MEDICATIONS: Medications review began at 1:00 p.m.; medications are centrally stored and locked in a filing cabinet in the dining room. Medications are labeled and checked for expiration dates. Medications are properly documented on the centrally stored medications and destruction record. No errors observed during the medication review.
RECORDS: Residents’ records review began at 2:25 p.m., records were reviewed for, but not limited to care plans, medical records, admissions agreement, consent forms. The following was noted: 4 resident records (S1, S2, S3 , S4) were incomplete. 4 out of 4 resident records (S1,S2, S3, S4) were missing the consent to medical treatment form at the time of record review. S2, S3 and S4 were missing the needs and form and S2 was missing the pre-appraisal form. Administrator was reminded that files need to be completed in a timely manner upon residents admission to the facility.

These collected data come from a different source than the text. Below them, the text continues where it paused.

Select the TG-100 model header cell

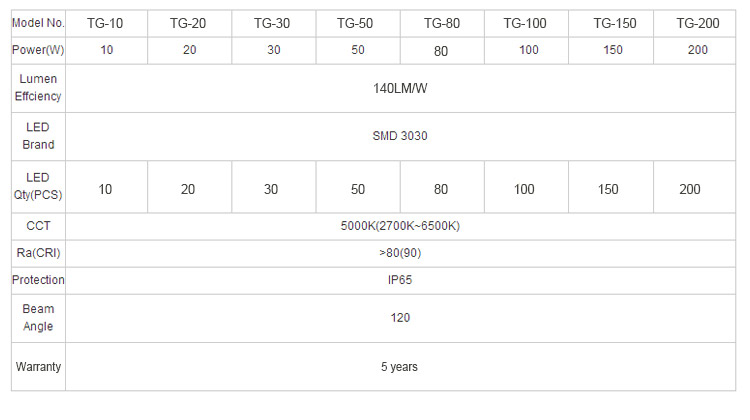click(526, 23)
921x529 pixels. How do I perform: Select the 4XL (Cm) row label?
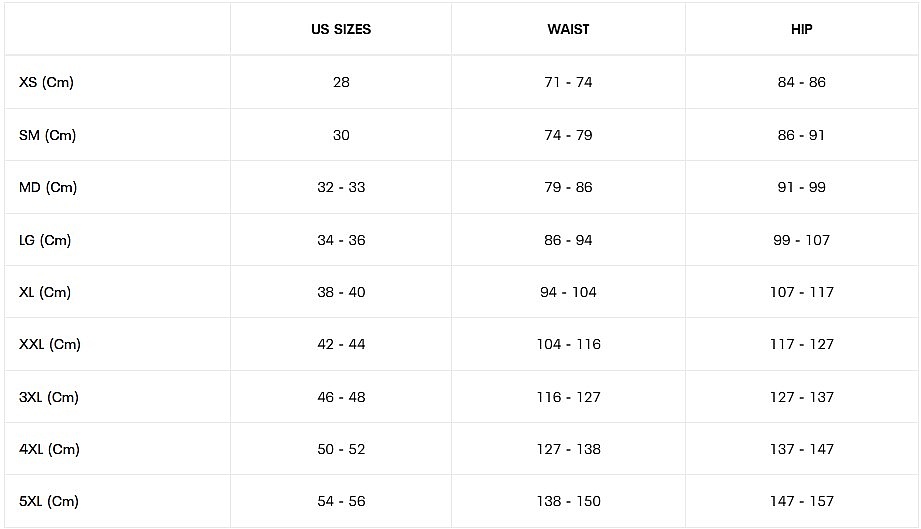click(x=48, y=449)
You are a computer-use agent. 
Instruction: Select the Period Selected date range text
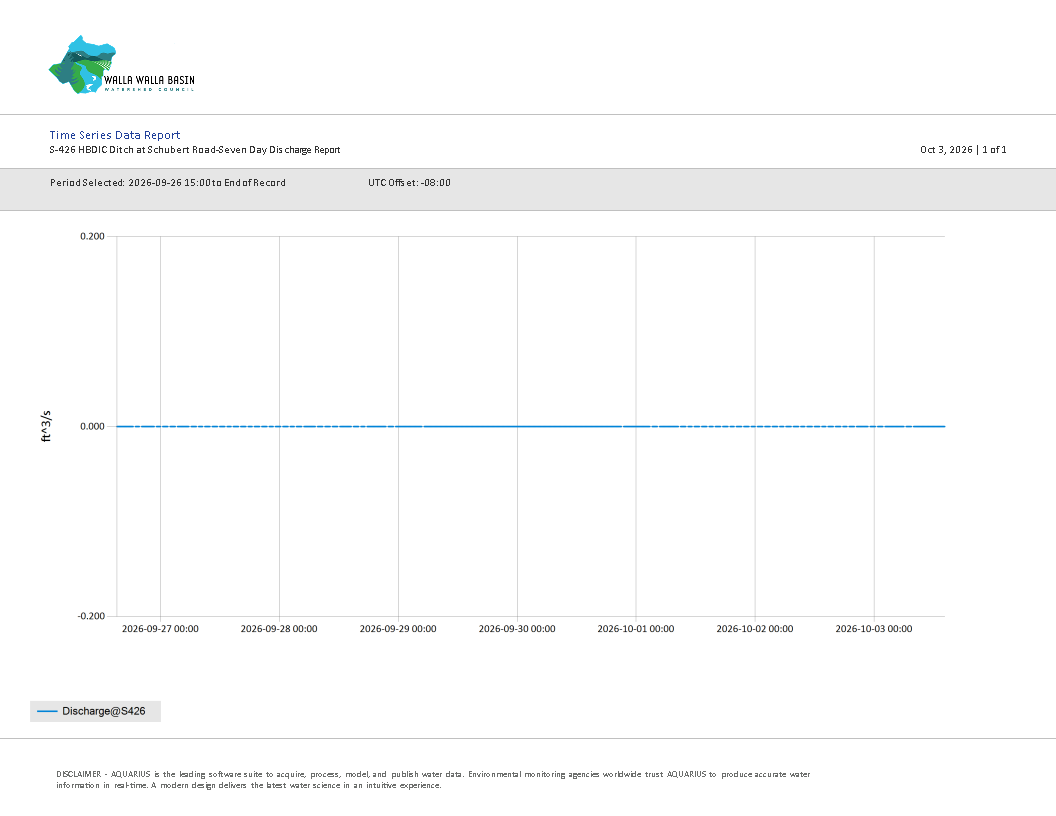[x=168, y=182]
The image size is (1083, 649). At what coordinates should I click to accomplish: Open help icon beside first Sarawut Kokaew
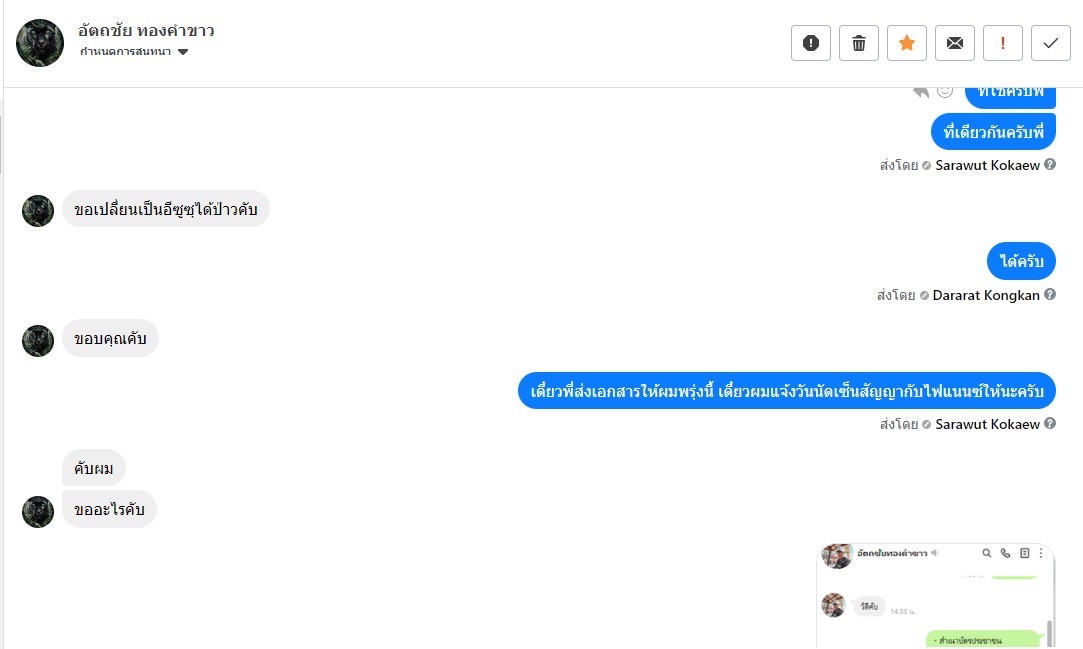1050,164
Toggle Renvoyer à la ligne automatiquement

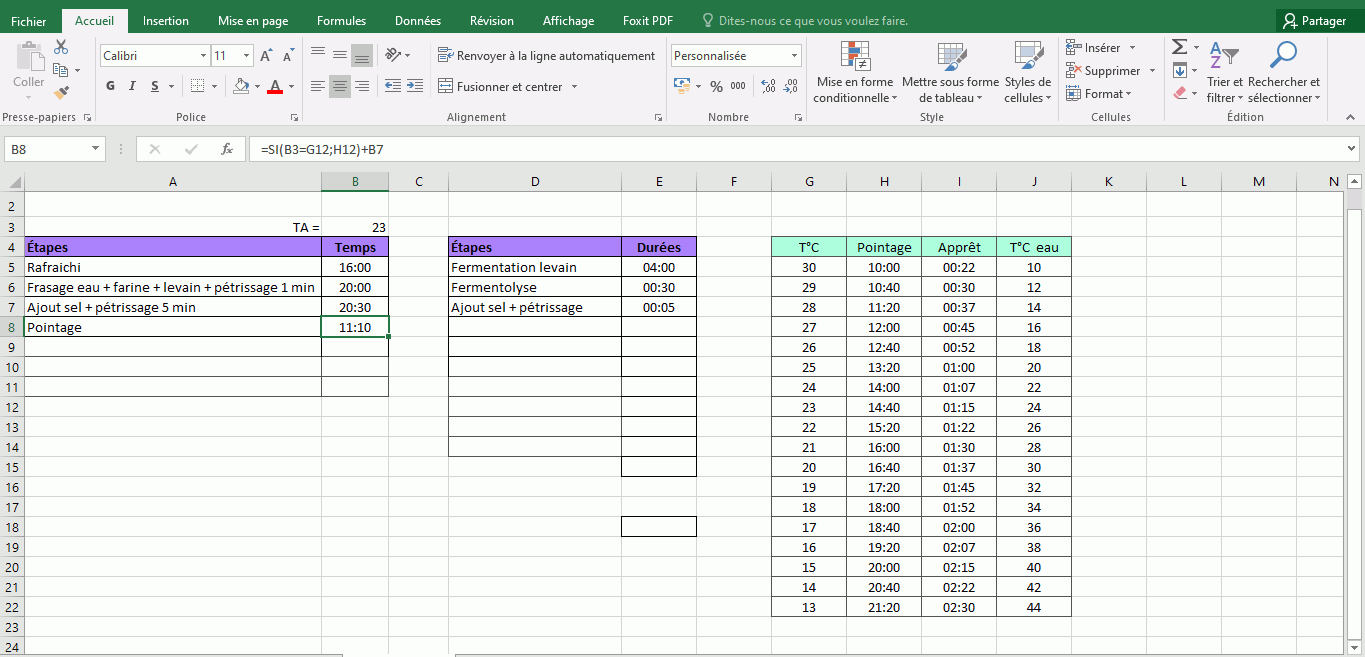click(546, 56)
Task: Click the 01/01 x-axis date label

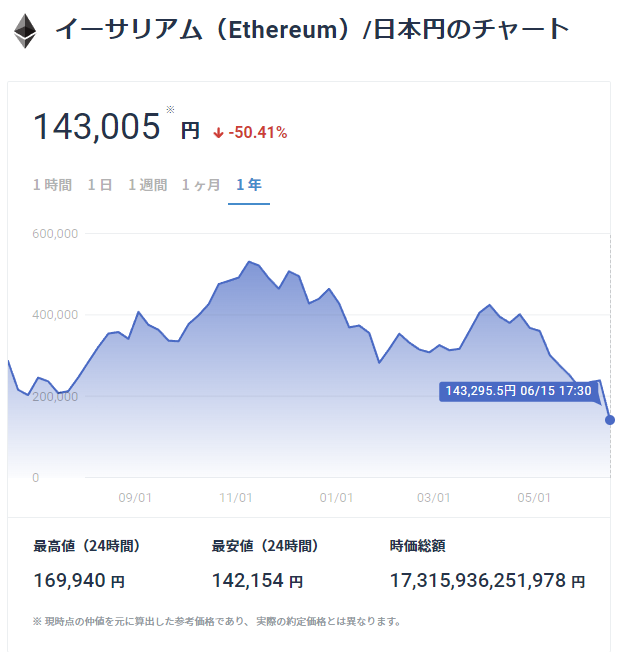Action: click(x=336, y=497)

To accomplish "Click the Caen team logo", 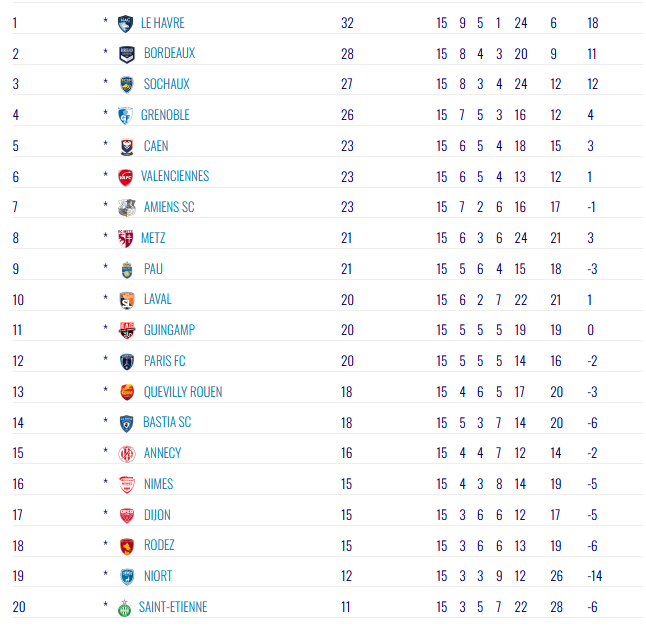I will coord(126,146).
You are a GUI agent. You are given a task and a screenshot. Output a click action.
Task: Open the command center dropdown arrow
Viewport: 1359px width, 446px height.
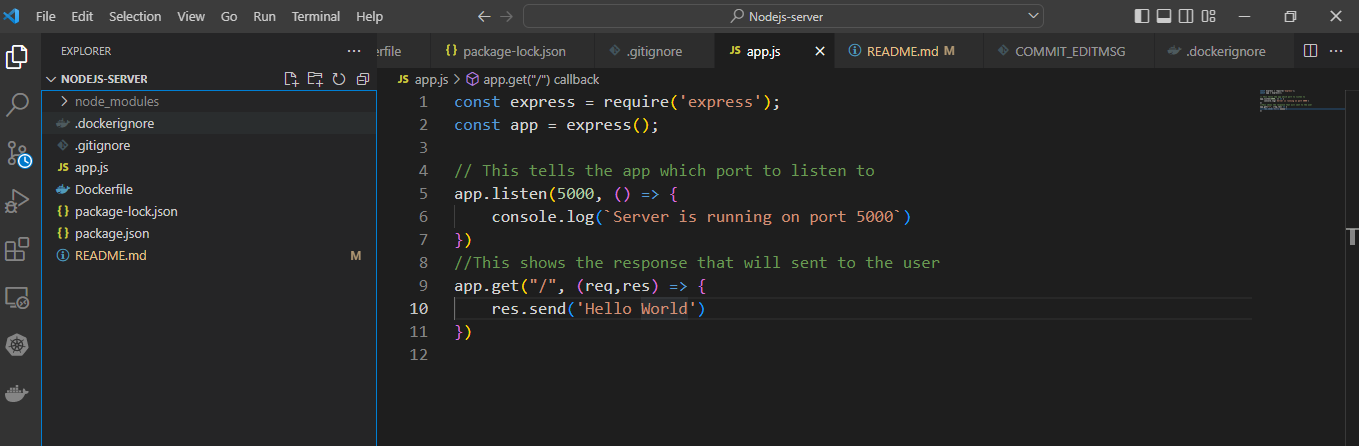click(1032, 16)
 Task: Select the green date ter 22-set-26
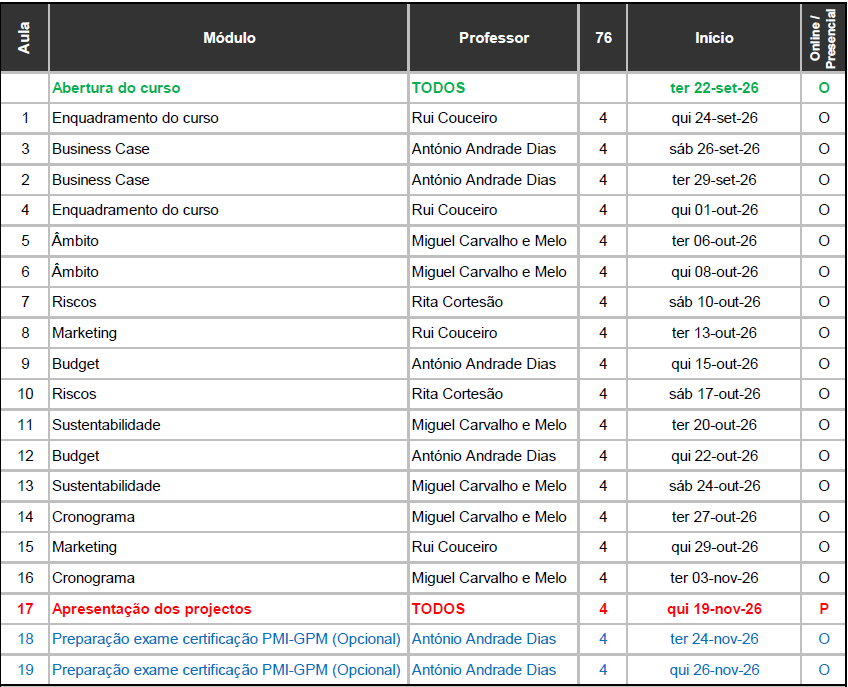click(x=714, y=88)
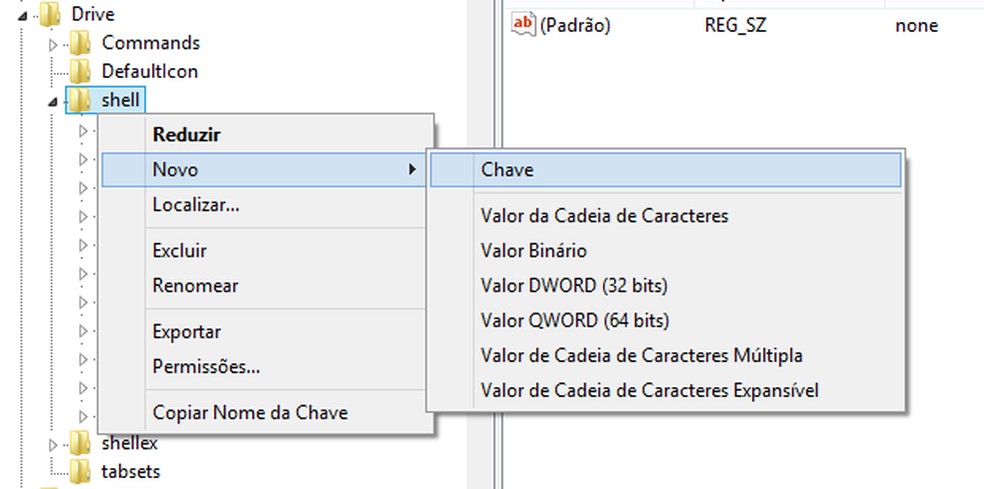The image size is (984, 489).
Task: Click the tabsets folder icon
Action: pos(82,471)
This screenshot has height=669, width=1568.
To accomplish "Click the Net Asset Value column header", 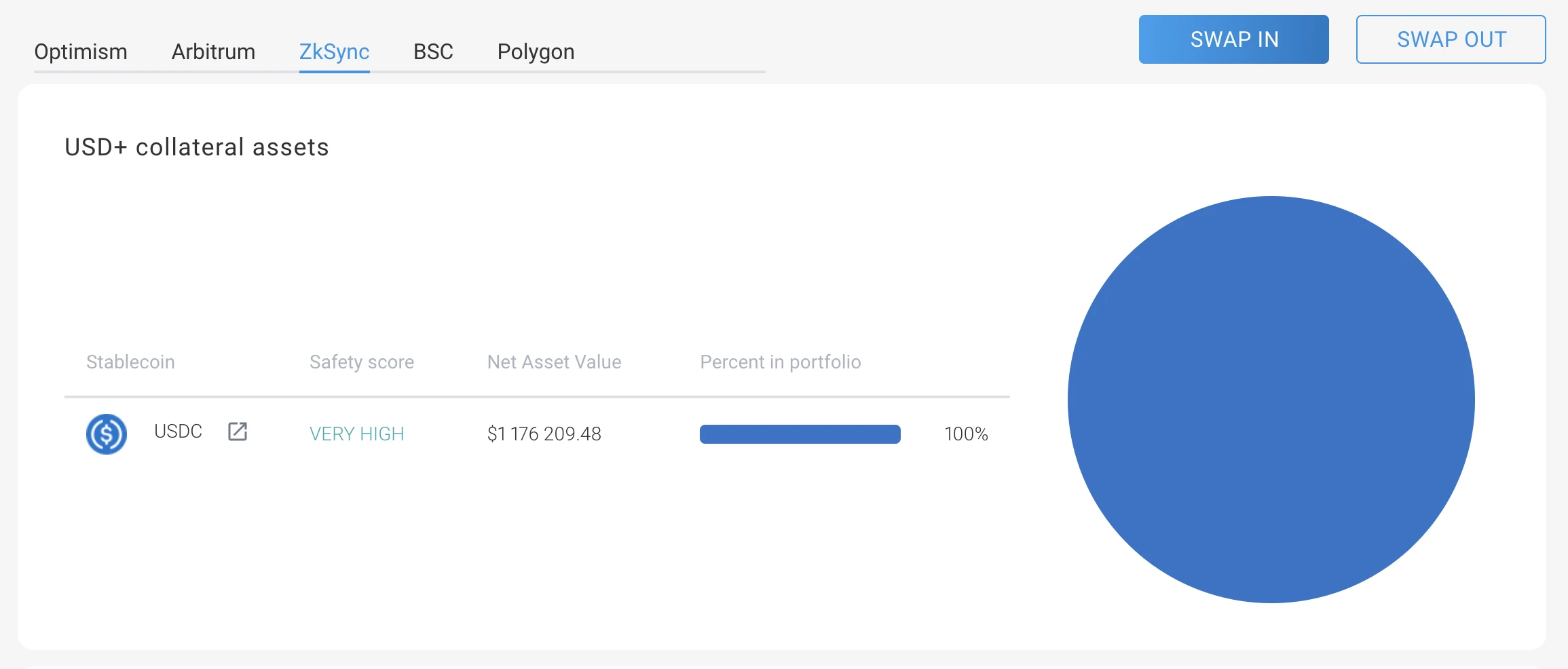I will [554, 362].
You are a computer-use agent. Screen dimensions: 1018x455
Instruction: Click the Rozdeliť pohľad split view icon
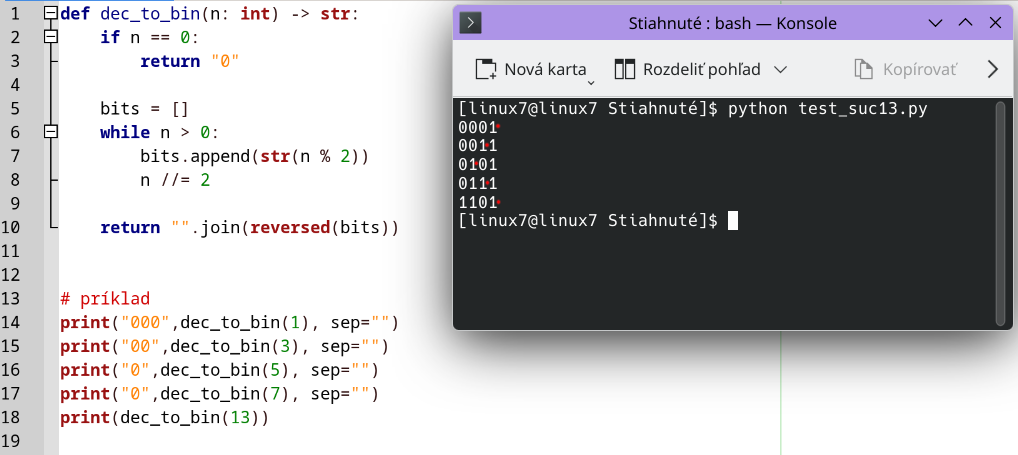click(x=625, y=69)
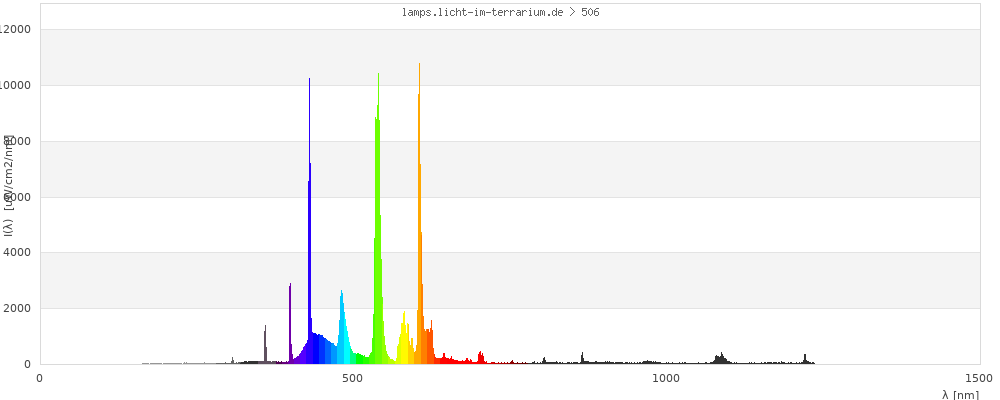
Task: Click the x-axis label '1500'
Action: click(979, 378)
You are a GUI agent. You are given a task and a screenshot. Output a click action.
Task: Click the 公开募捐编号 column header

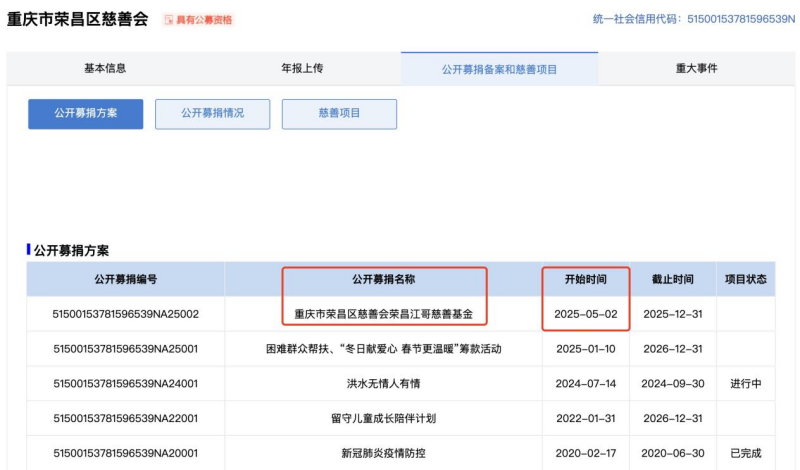125,280
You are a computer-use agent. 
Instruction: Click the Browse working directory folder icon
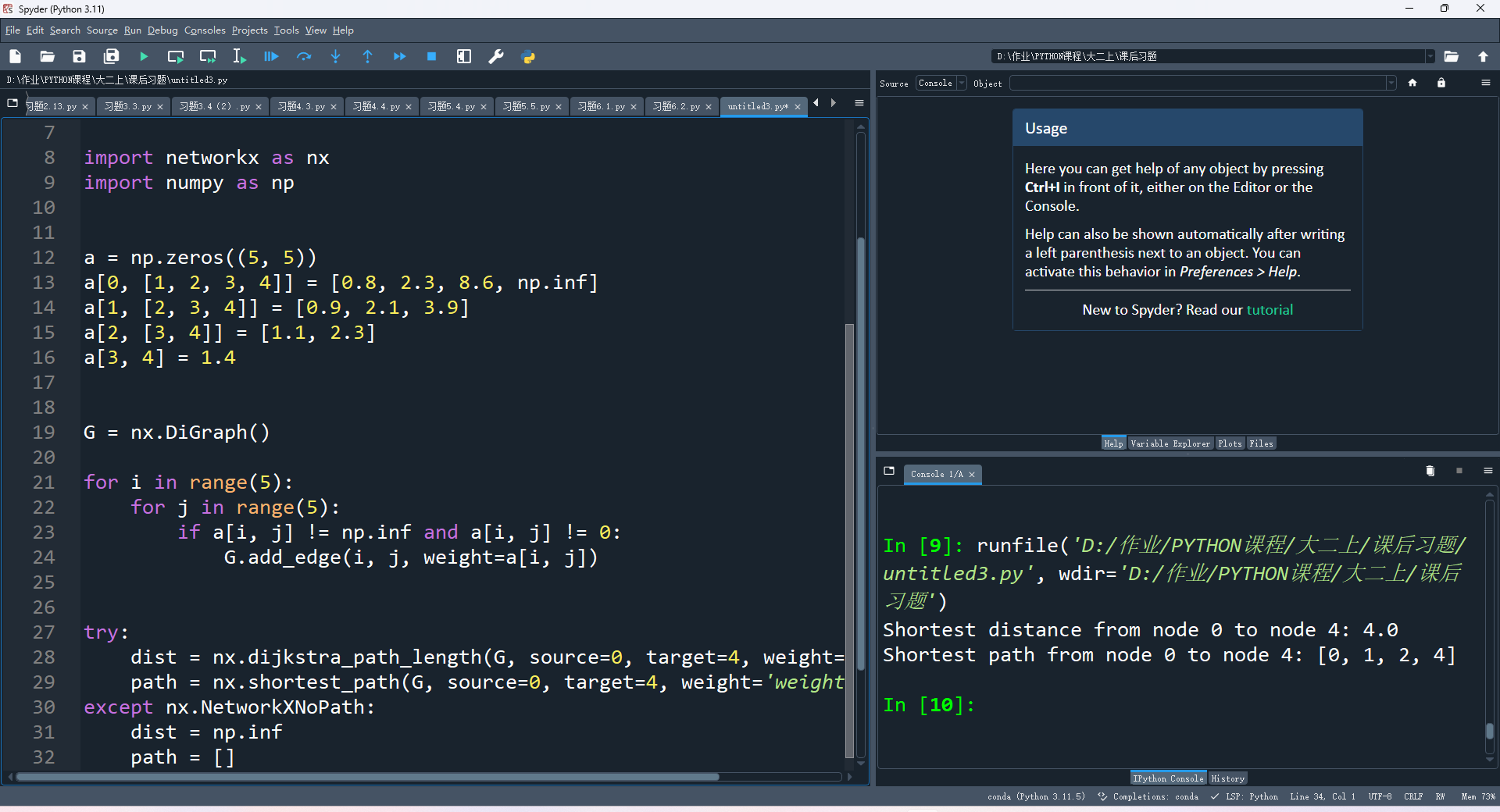pos(1451,56)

INFECTION CONTROL: Upon entry, the facility has a central entry point for symptom screening, temperature checks, and sanitation station. The facility has an adequate supply of Personal Protection Equipment (PPE) and the facility is able to obtain additional supplies as needed. The facility’s cleaning protocol is sufficient. If needed, the facility has the capacity to designate a single isolation room if the facility has a confirmed case of COVID-19.
The following deficiencies were observed (See LIC 809-D.) and cited from the California Code of Regulations, Title 22 and California Health and Safety Code. Failure to correct the deficiencies may result in civil penalties. Exit interview conducted. A copy of the report and appeal rights were provided.